After eight years, he was exonerated and transferred back to Cracow. He had been so successful that these once-hostile people followed him several miles down the road, begging him to stay.
For the rest of his life, he was professor of sacred Scripture at the university. He was so well-liked that he was often invited to dinner with nobility. Once, he was turned away at the door by a servant who thought John’s cassock was too frayed. John didn’t argue but went home, changed into a new cassock, and returned. During the meal, a servant spilled a dish on John’s new clothes. “No matter,” he joked. “My clothes deserve some dinner, too. If it hadn’t been for them I wouldn’t be here at all.”
Once John was sitting down to dinner when he saw a beggar walk by outside. He jumped up immediately, ran out, and gave the beggar the food in his bowl. He asked no questions, made no demands. He just saw someone in need and helped with what he had.
John taught his students this philosophy again and again, “Fight all error, but do it with good humor, patience, kindness, and love.

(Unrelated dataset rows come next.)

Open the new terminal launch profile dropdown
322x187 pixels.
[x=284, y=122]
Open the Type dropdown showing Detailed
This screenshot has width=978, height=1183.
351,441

Harshness will damage your own soul and spoil the best cause.”
In His Footsteps:
John put all his effort into a new and frightening job, that others might have considered beneath him. Today do something you have never done before or do something in a new way, perhaps something that has frightened you or you felt was beneath you. This can be something as simple as trying a different type of prayer or as complex as serving others in a new way.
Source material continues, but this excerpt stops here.